The First General Revaluation of Property in Northern Ireland (1936–57) set the combined value of Short & Harland's Airport Road facilities at £6,830, a figure that rose significantly as wartime expansion took hold. When the Rochester factory was badly damaged in a Luftwaffe bombing raid during the early years of the Second World War, production was increased at the Belfast factory, which was considered to be beyond the range of German bombers. The relocation of work to Belfast required additional manufacturing and administration facilities along Airport Road, increasing the rateable value of the site to £14,000 by 1941. The Administration Building was constructed in that year as part of this expansion. The Belfast factory itself was damaged during the Belfast Blitz of 1941, though the damage on Airport Road resulted only in a temporary slowdown in production. The third storey of the Administration Building, together with the two-storey rear extension, was added in 1945 to increase administration space.
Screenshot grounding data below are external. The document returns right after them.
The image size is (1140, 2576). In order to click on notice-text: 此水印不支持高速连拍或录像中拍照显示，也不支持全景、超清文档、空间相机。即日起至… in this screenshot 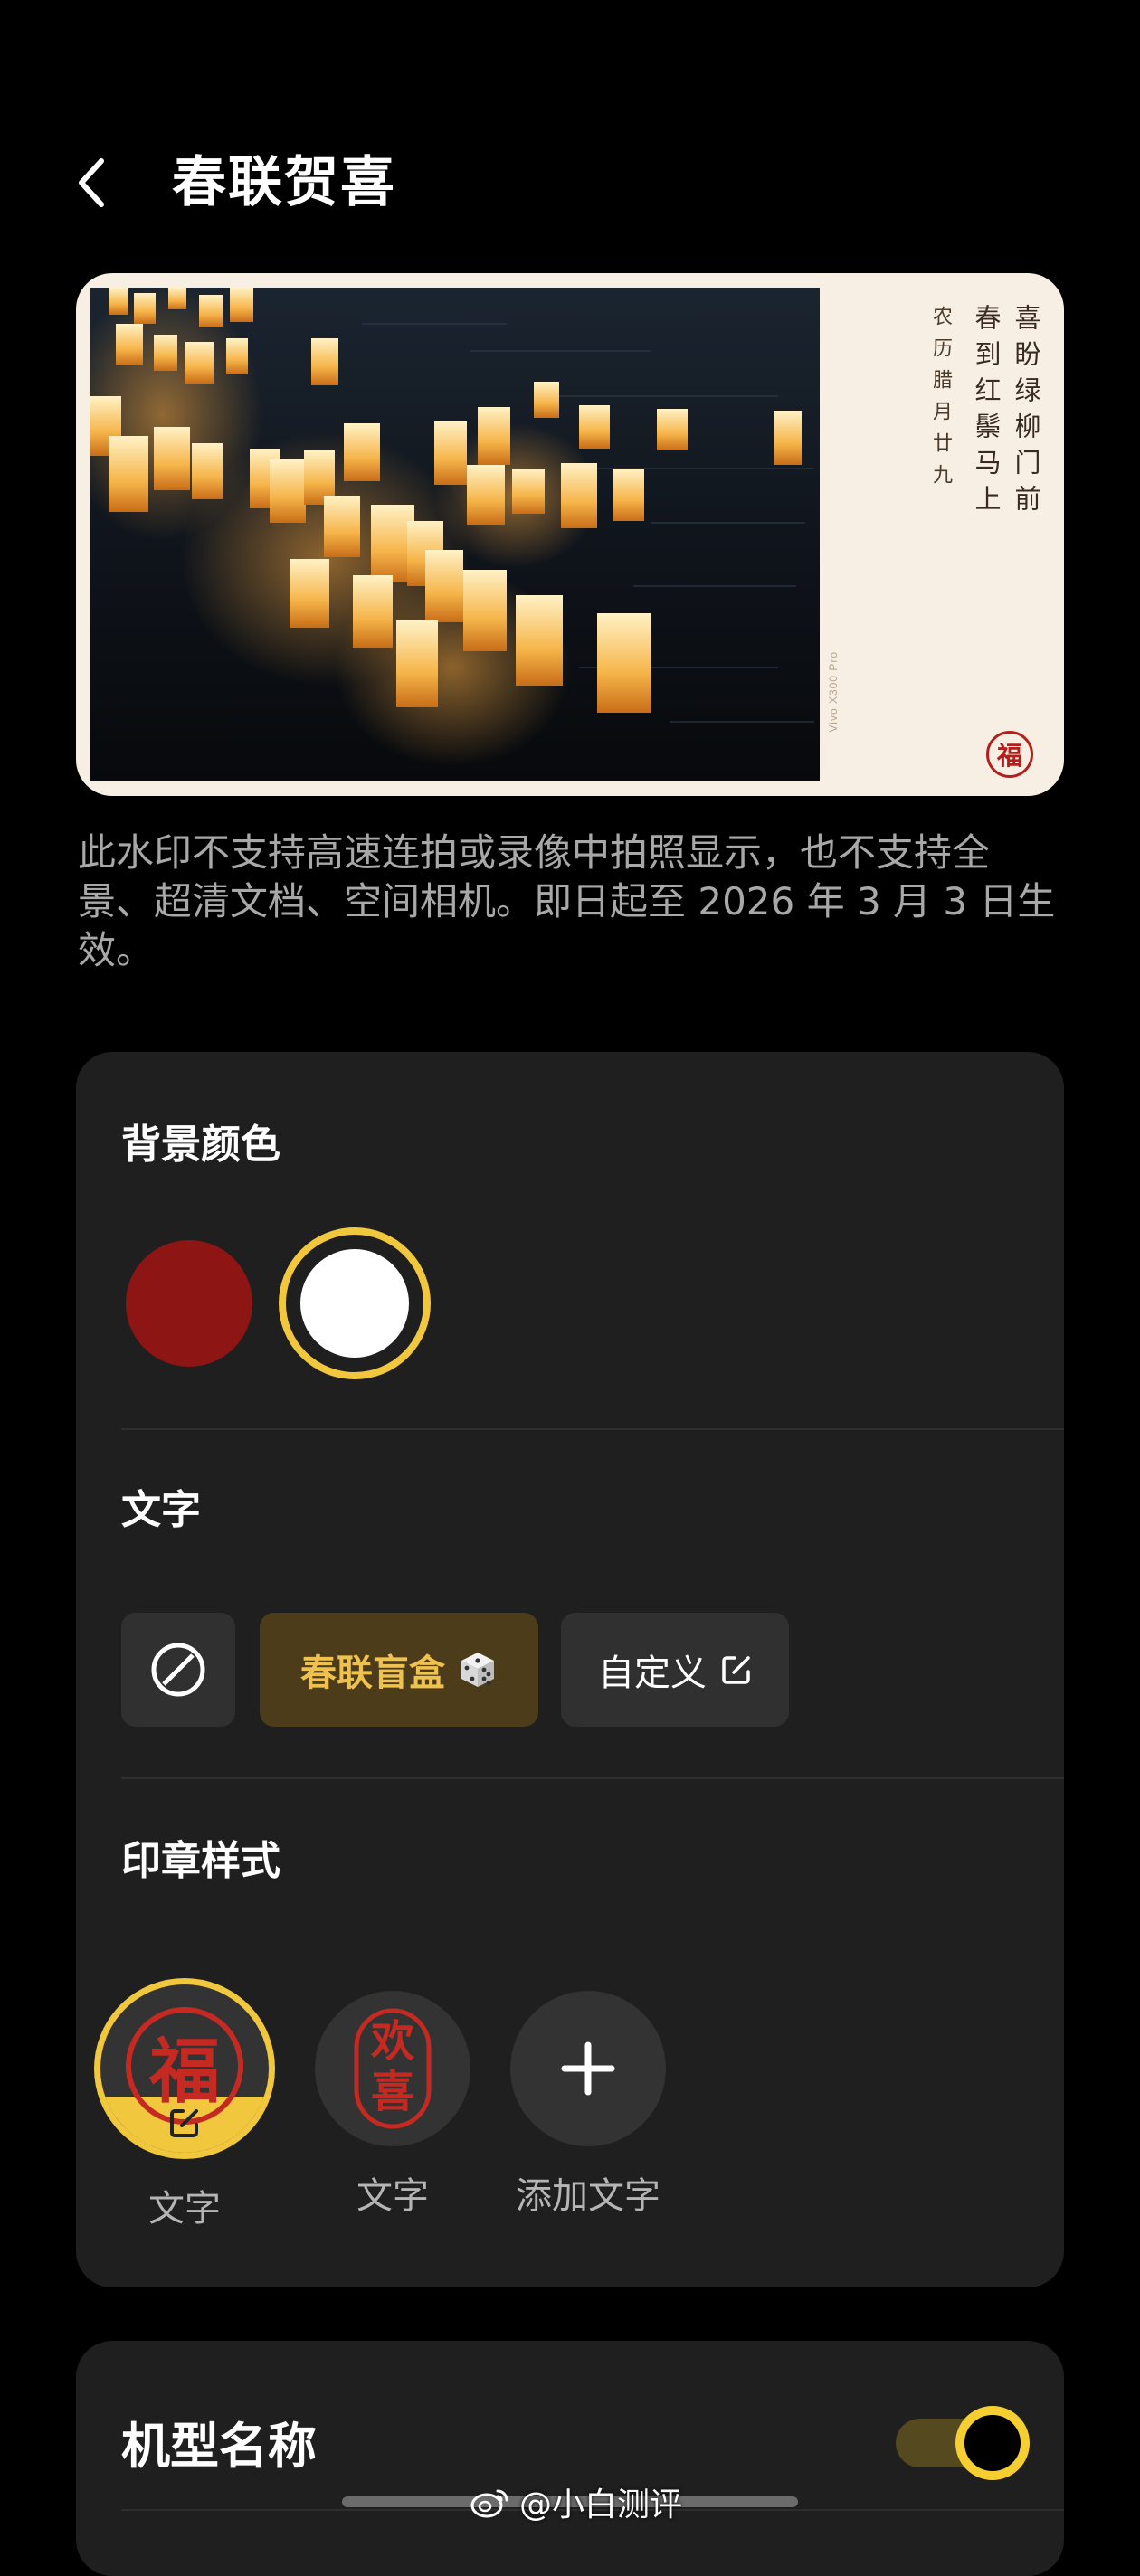, I will do `click(567, 901)`.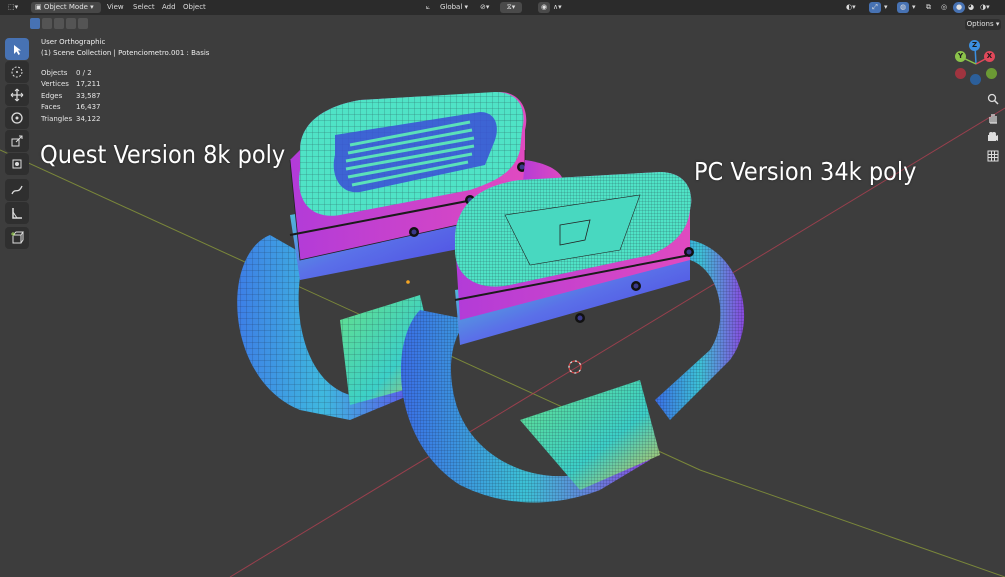 This screenshot has height=577, width=1005. Describe the element at coordinates (886, 8) in the screenshot. I see `gizmo-dropdown-icon: ▾` at that location.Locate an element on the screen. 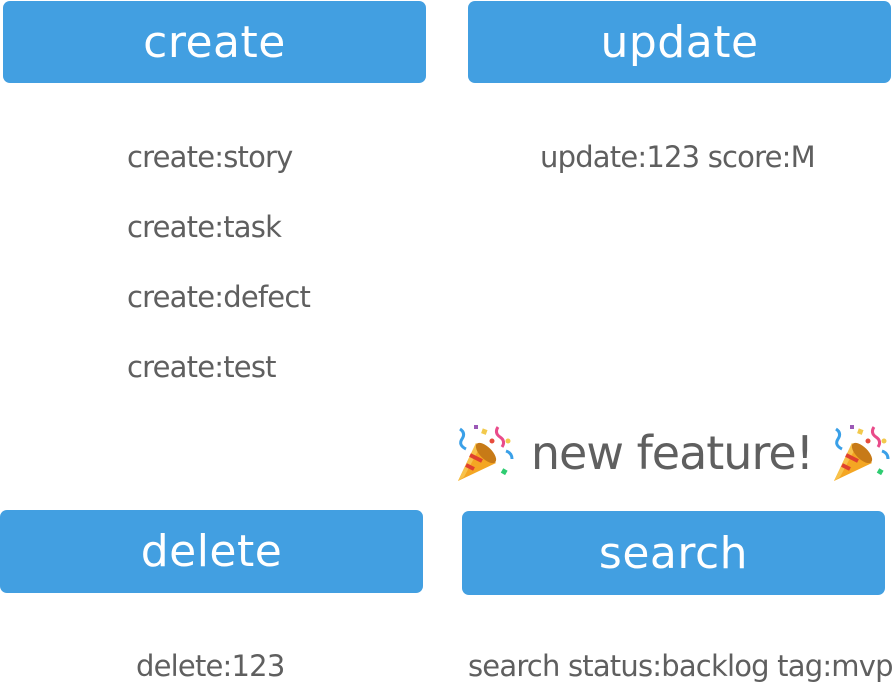 Image resolution: width=894 pixels, height=687 pixels. create-example-test: create:test is located at coordinates (202, 367).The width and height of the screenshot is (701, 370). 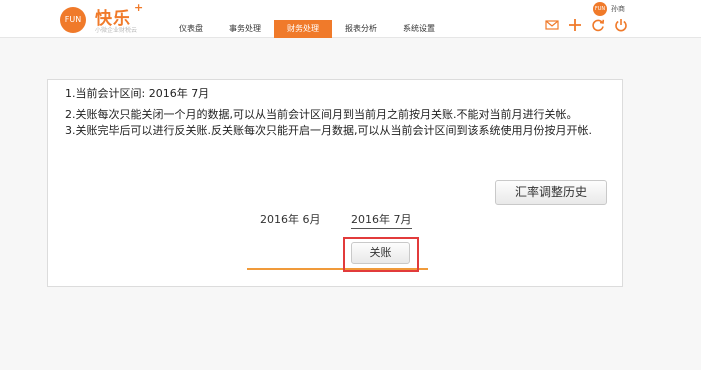 I want to click on nav-finance: 财务处理, so click(x=303, y=29).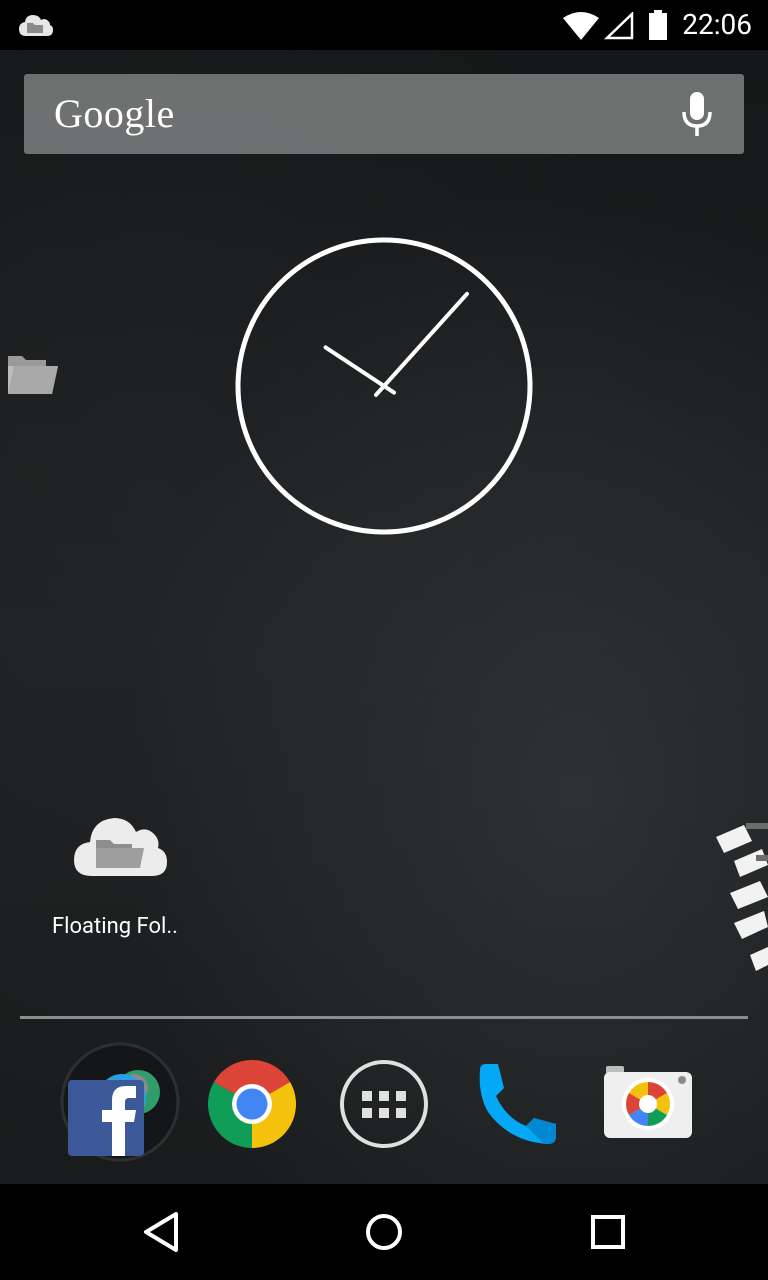 This screenshot has width=768, height=1280. Describe the element at coordinates (33, 374) in the screenshot. I see `folder-icon` at that location.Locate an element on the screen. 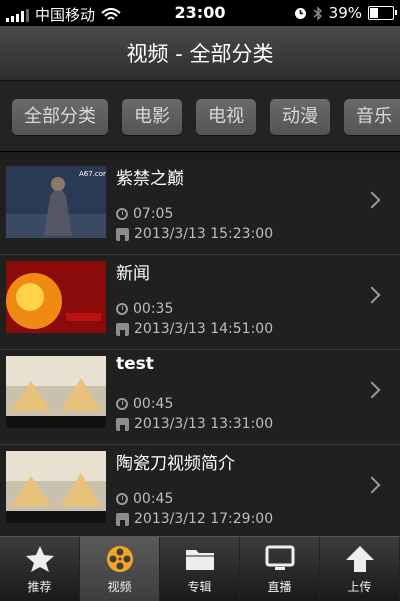 The width and height of the screenshot is (400, 601). tab-label: 推荐 is located at coordinates (40, 587).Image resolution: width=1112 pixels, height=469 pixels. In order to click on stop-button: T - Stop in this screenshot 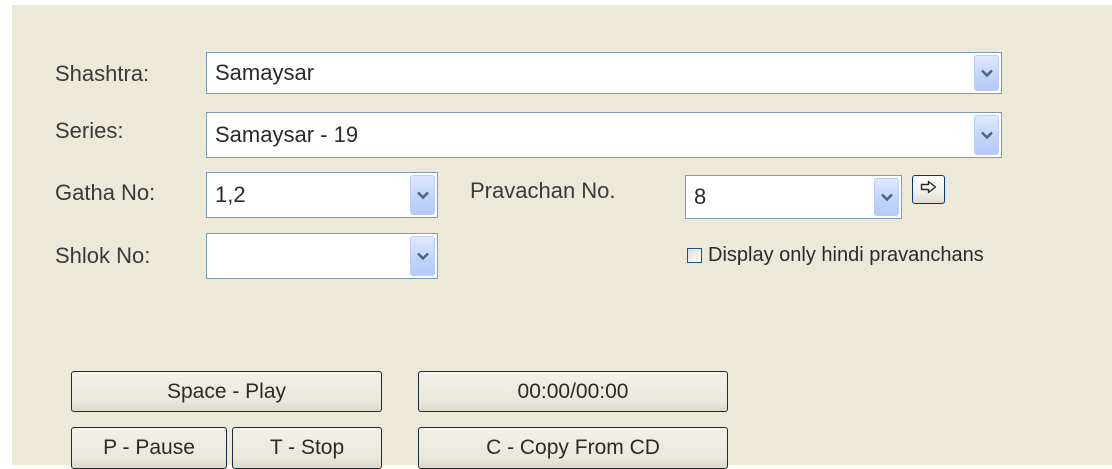, I will do `click(307, 448)`.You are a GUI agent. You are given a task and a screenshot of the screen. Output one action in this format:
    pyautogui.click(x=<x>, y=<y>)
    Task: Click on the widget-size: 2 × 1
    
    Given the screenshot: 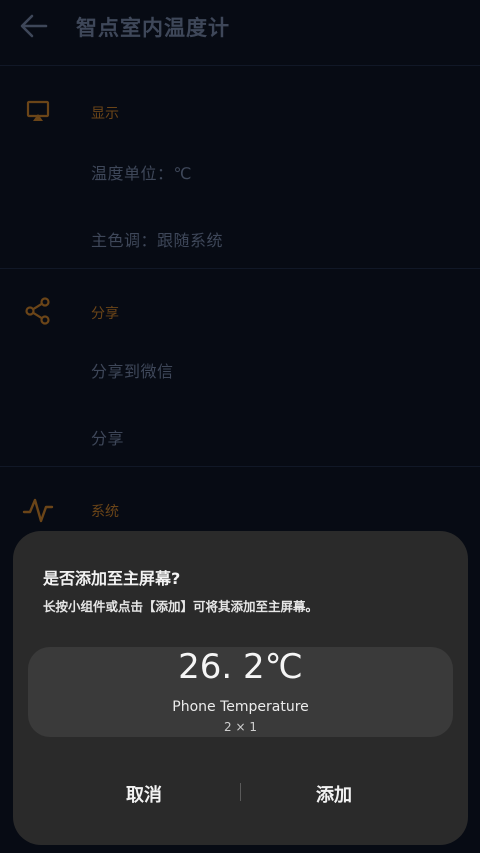 What is the action you would take?
    pyautogui.click(x=240, y=727)
    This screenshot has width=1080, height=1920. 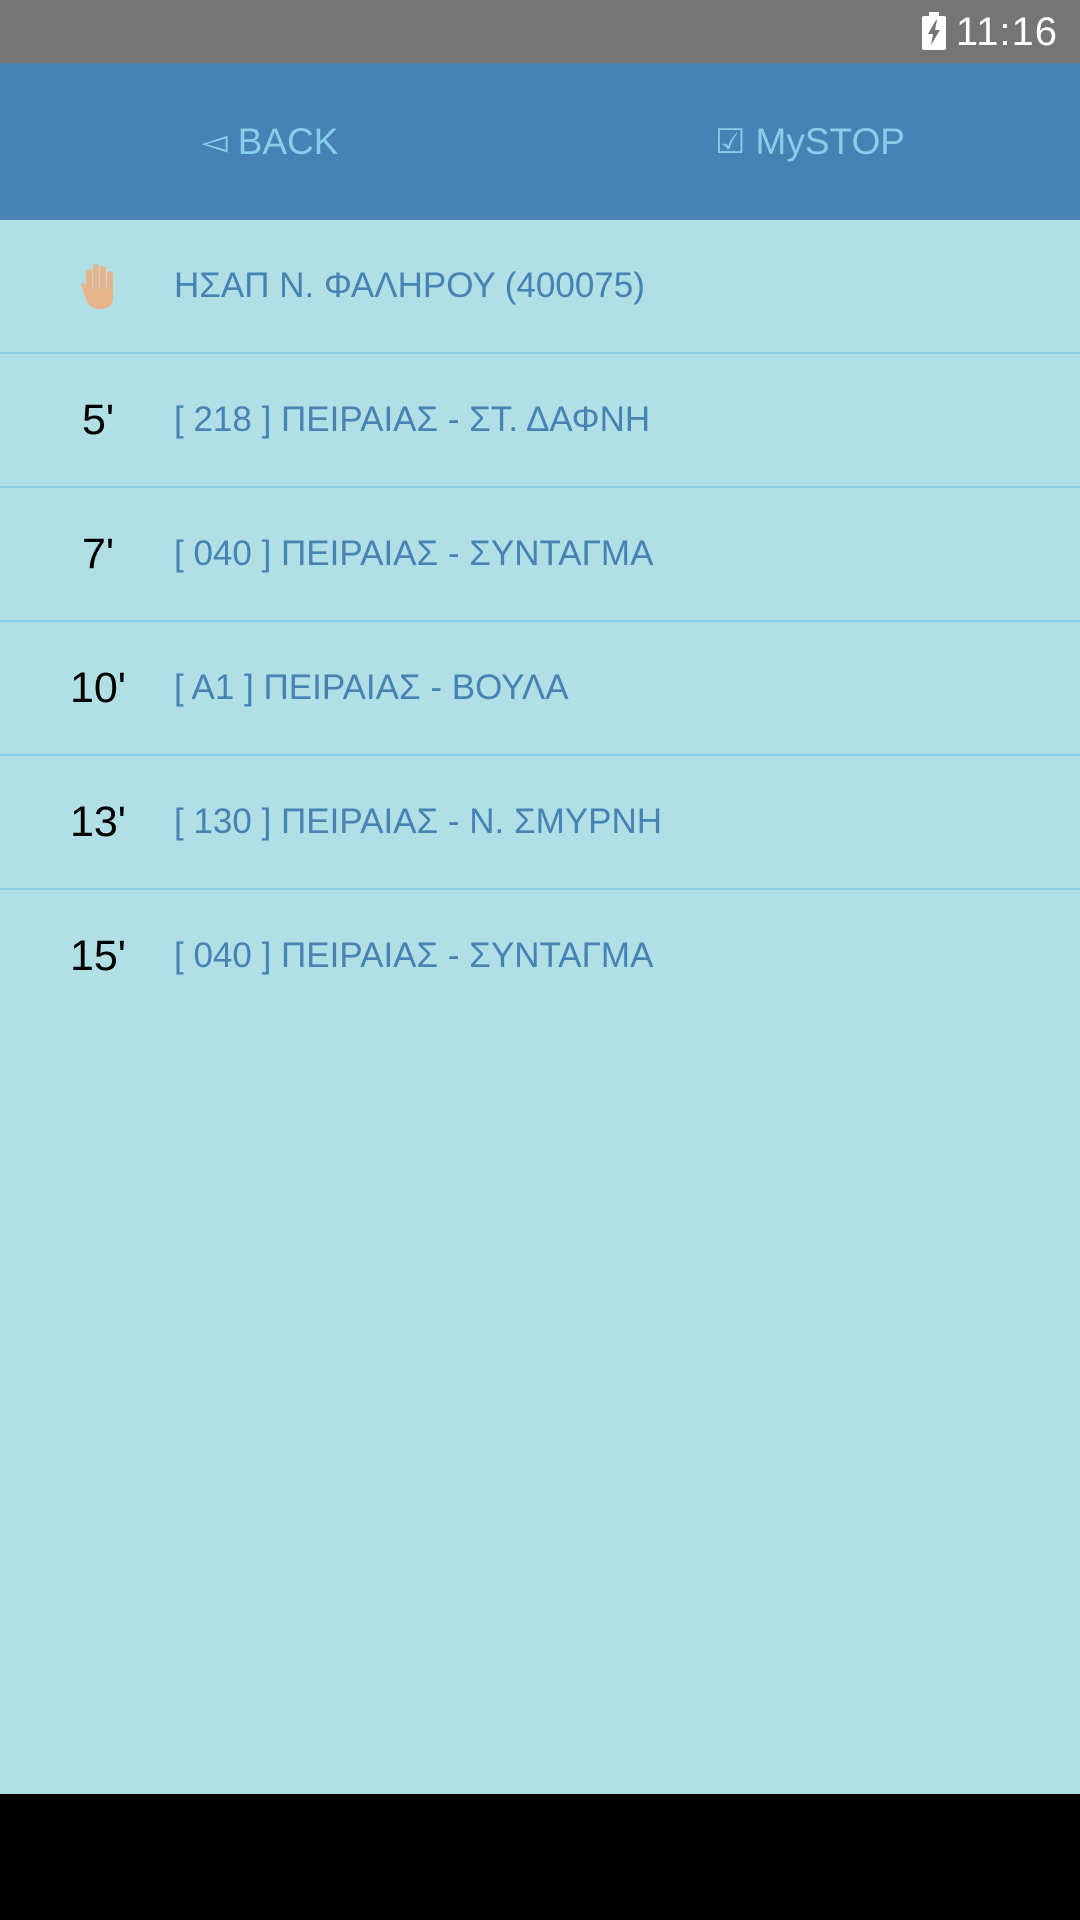 I want to click on arrival-row: 7' [ 040 ] ΠΕΙΡΑΙΑΣ - ΣΥΝΤΑΓΜΑ, so click(x=540, y=555).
After the Second World War, the Short Brothers factory at Rochester was closed and the company merged with Short & Harland to form Short & Harland Ltd., registered in Belfast in 1947. With production consolidated at the Belfast factory and new facilities developed, the rateable value of the company rose to approximately £31,000 by the 1950s and to £61,600 by the end of the Second General Revaluation of Property in Northern Ireland (1956–72). In 1977 Short & Harland Ltd. reverted to the name Short Brothers, and in 1989 the company was sold to Bombardier for £30 million.
SETTING AND MATERIALS
The building is located on the north side of Airport Road in the Titanic Quarter, on a level site with the main manufacturing sheds to the north-east and a car park to the south-east. It sits on the footpath, with a steel mesh boundary fence to the north and south. Roof: flat concrete with modern membrane covering. Rainwater goods: metal. Walls: brick and concrete. Windows: uPVC or powder-coated aluminium.